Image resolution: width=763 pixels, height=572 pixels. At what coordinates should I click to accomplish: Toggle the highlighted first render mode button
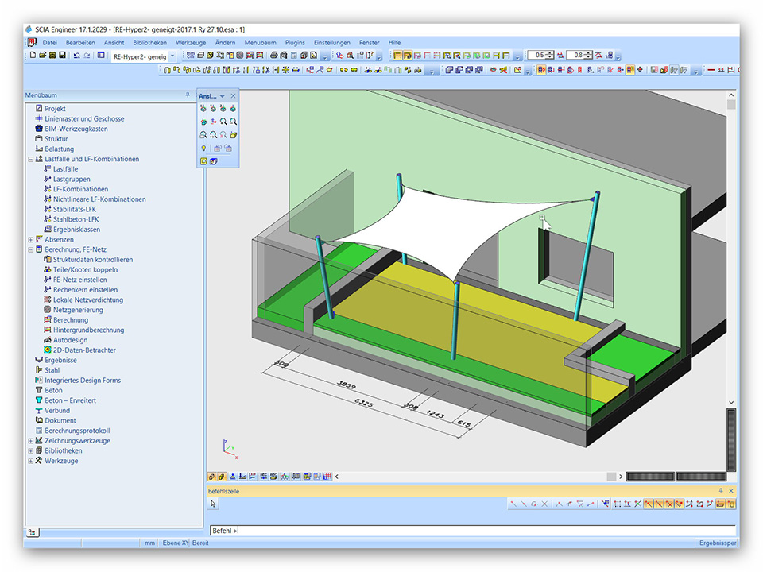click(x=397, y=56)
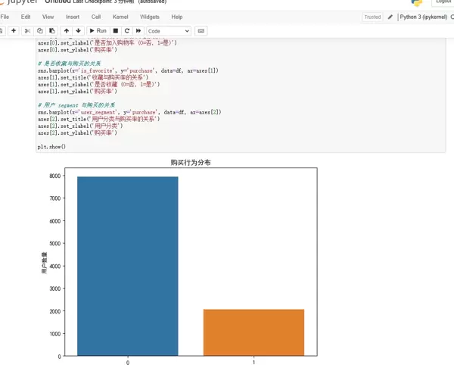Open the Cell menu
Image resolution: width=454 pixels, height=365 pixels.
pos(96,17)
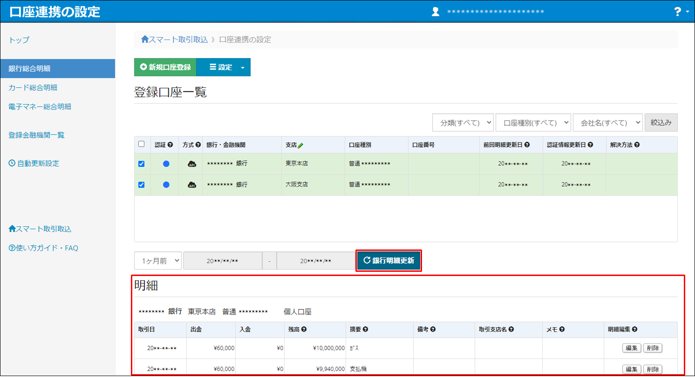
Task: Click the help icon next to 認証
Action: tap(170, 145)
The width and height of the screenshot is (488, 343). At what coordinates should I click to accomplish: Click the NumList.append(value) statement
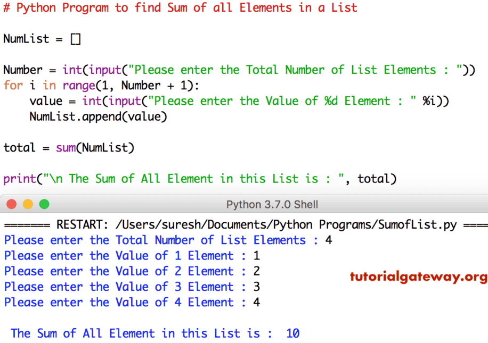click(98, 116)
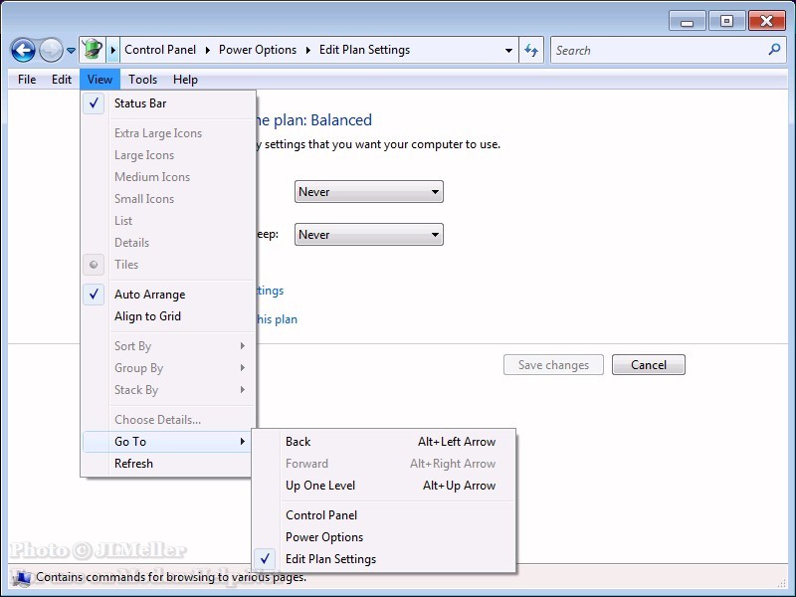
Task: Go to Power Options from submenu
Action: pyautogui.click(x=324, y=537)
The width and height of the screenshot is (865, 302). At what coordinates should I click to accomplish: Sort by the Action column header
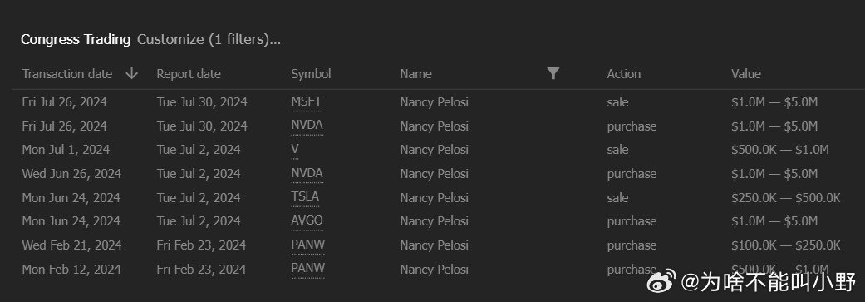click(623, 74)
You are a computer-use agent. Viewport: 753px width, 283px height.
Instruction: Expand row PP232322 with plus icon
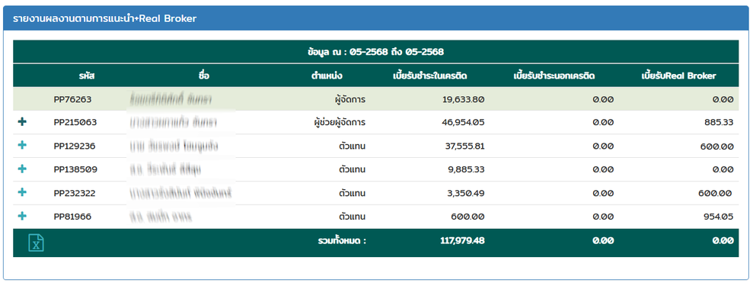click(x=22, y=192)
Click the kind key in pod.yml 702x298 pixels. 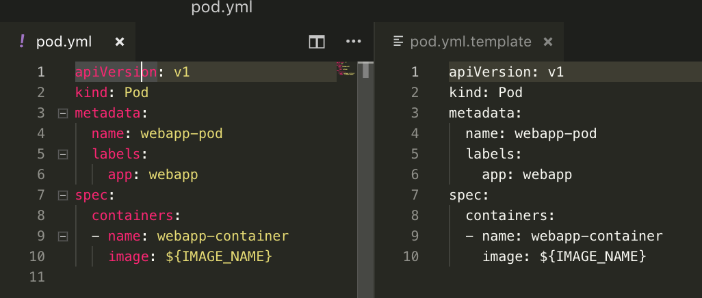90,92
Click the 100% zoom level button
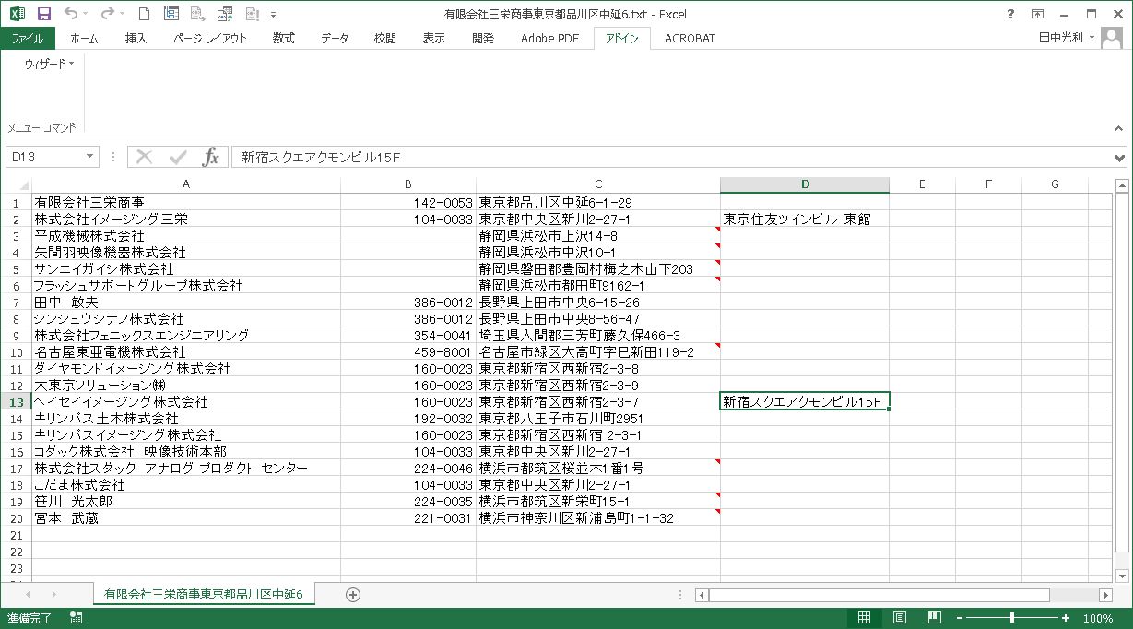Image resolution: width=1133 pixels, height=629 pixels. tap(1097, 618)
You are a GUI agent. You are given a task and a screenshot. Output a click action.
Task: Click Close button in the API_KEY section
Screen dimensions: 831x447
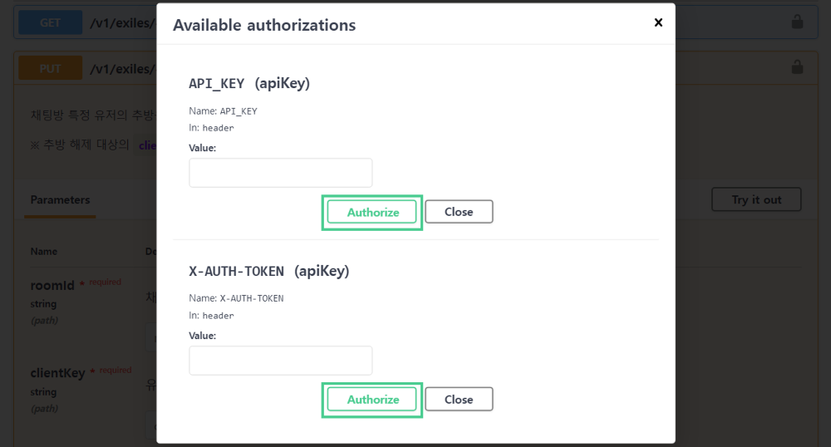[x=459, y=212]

# # #

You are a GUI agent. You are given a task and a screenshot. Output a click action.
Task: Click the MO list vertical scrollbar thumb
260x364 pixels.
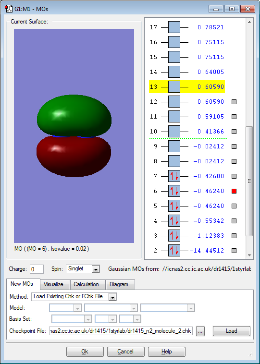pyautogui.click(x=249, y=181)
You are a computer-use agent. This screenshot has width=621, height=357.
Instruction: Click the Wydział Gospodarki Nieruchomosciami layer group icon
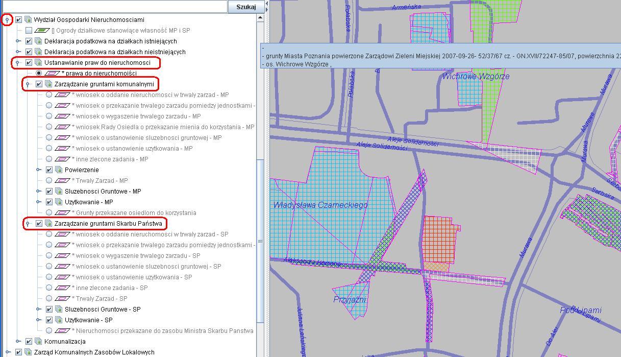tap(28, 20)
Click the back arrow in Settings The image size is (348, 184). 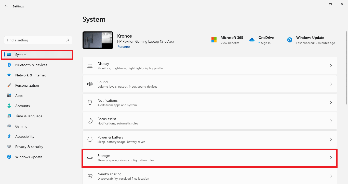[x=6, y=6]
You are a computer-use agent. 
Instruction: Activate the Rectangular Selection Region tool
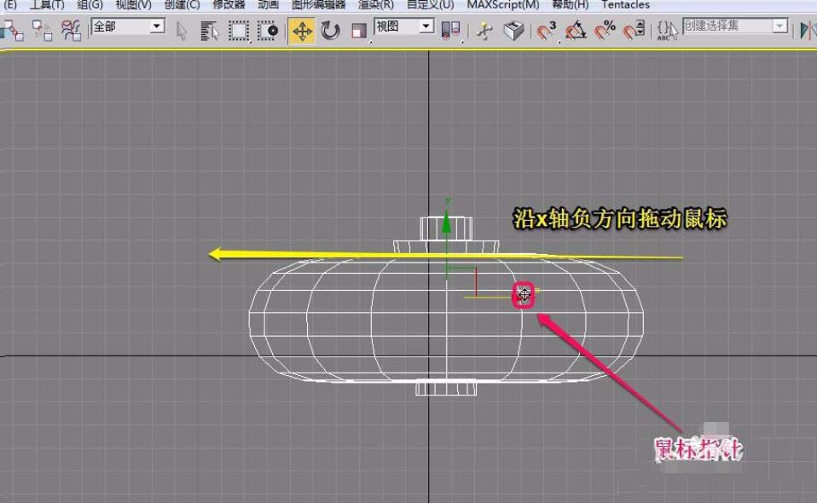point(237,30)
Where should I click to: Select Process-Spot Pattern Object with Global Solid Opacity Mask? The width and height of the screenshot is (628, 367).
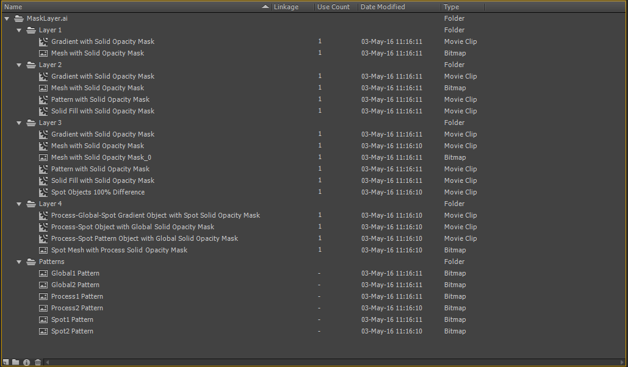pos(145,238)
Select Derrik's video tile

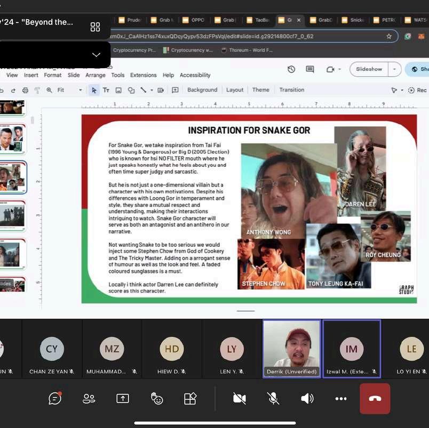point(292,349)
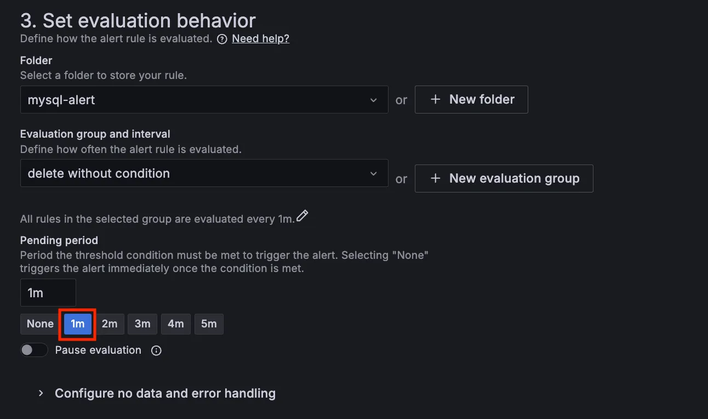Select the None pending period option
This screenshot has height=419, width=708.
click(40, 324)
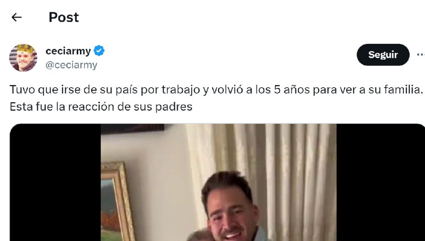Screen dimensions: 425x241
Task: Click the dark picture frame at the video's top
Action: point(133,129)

# # #

Task prompt —
Look through the listing, and copy each line that contains the word "computer".

Solution to the exercise —
You are a computer-use agent. Viewport: 753px width, 283px height.
You are a computer-use agent. This screenshot has width=621, height=357.
You are a computer-use agent. 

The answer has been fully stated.